In his self-published book, The First Question, Andrew Bodnar, MD, JD, reveals the story of how a drug launch negotiation went very wrong and almost landed him in jail.
What were they thinking?” We ask ourselves that question every time some pharmaceutical company gets caught doing something it shouldn’t, while also wondering how intelligent, well-intentioned professionals could find themselves going down the road to destruction. But that is exactly the story that Andrew G.

Bodnar—MD, JD, formerly senior vice president of Bristol- Myers Squibb—tells in the self-published The First Question (posted online at bit.ly/JeHEFG and available without charge).
Bodnar didn’t write the book because he wanted to, but because it was part of a federal plea agreement. The First Question is the story of corporate level bad-faith negotiations, and subsequent missteps that brought the high-achieving son of a Holocaust survivor before a federal judge in June 2009 to plead guilty to making misstatements to the Federal Trade Commission. At sentencing, the judge called Bodnar “an extraordinary person who has done extraordinary good,” fined him $5,000, imposed two years’ probation, and ordered him to recount his experiences in a book of at least 70,000 words.
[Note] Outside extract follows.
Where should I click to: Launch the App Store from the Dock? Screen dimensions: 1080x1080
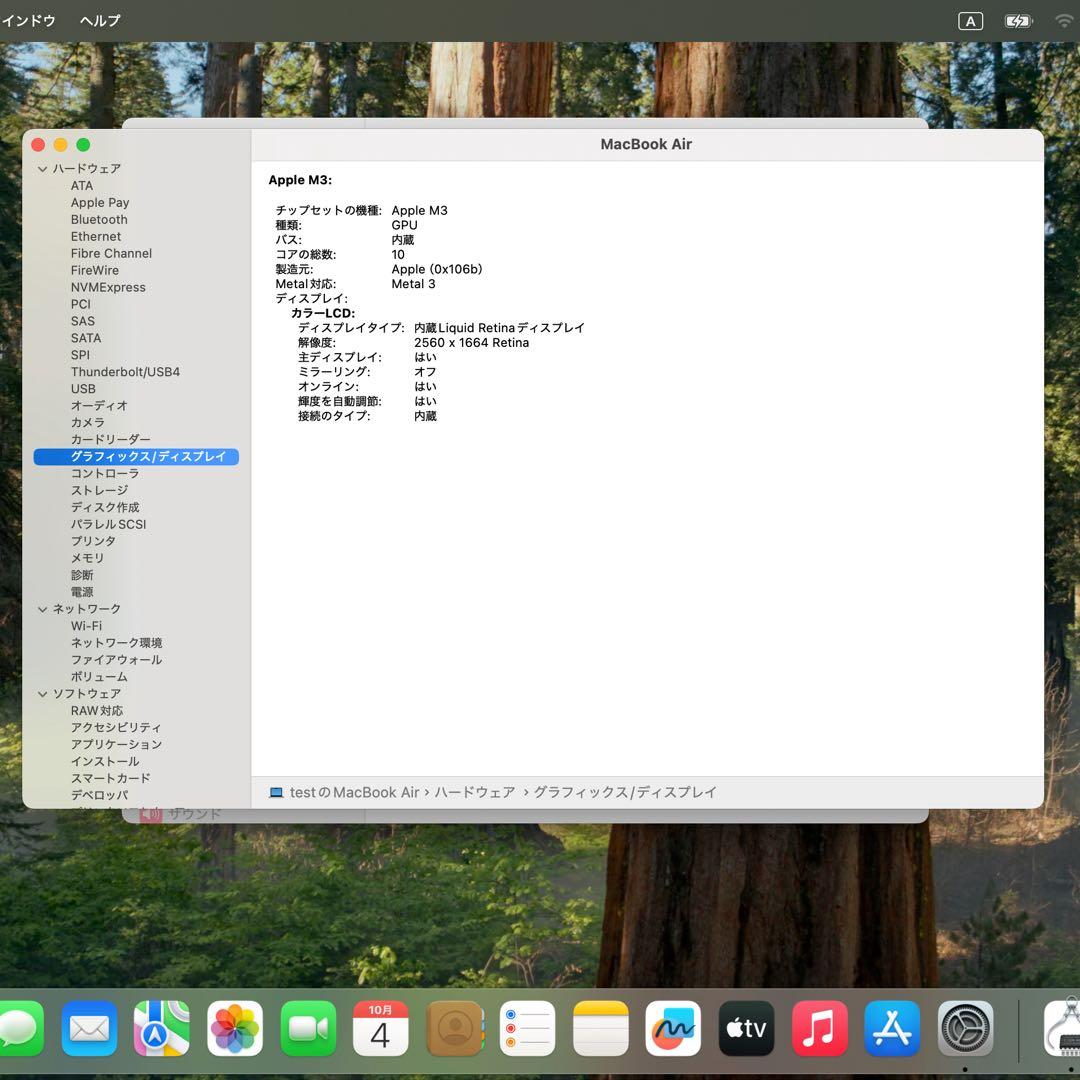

The Harvard cardiologist-turned-pharma executive’s journey to the federal bench began in 2006, when BMS and Sanofi learned that Toronto-based Apotex was about to launch an early generic challenge to Plavix, their jointly marketed blockbuster. Hoping to avoid the uncertainties and costs of a patent fight, BMS/Sanofi opened negotiations with Apotex. Bodnar led the effort for BMS. His task was greatly complicated by anti-trust consent decrees (arising from earlier pay-to-delay deals) that limited outright payments to about $2 million and required that the U.S. Federal Trade Commission approve any generics accords. The negotiations slid into nightmare. Bodnar charges that Apotex submarined the talks from the beginning, maneuvering BMS into an agreement that the FTC would never approve, in order to provide Apotex with a casus belli to start shipping its massive clopidogrel inventory into the U.S. Bodnar further charges that Apotex also sabotaged the talks by feeding the FTC information that BMS, and Bodnar personally, was covering up a secret side agreement—an agreement that amounted to the sort of pay-to-delay agreement the consent decrees were intended to prevent.

Bodnar, for his part, maintained—and still maintains—that there were no secret agreements. He did tell Apotex’s CEO that he was personally opposed to BMS/Sanofi launching an authorized generic, but that he could not commit the company to following his wishes. When he pled guilty in 2009, it was for fail- ing to realize that this comment constituted a “representation” (as distinct from a promise) that should have been disclosed.

Apotex did launch generic clopidogrel in 2006. The company racked up $880 million in sales before BMS/Sanofi could get a restrain- ing order to stop them. In 2008, U.S. courts upheld the BMS/Sanofi patents and awarded them $444 million in damages (which Apotex, having exhausted its appeals, paid this past February). And, when the Plavix patent finally did expire (on May 17 this year), Dr. Reddy’s, Mylan, and Teva were the ones to bring generic clopidogrel to market.

Basically a court filing, The First Question is oddly constructed, consisting of third- person chapters of Bodnar’s family history alternating with first person accounts of the Plavix negotiations and subsequent prosecutions. The legal details—with long quotations from transcripts and briefs—are often mind numbing. And one must always remember that The First Question is Bodnar’s view of his own story.

But the book is a self-examination as well as a self-justification, and it shows precisely what people working in the pharma industry most need and almost never get: A detailed explanation of how a person with talent, intelligence, and a certain degree of idealism can fall afoul of the law–all while trying to do the right thing.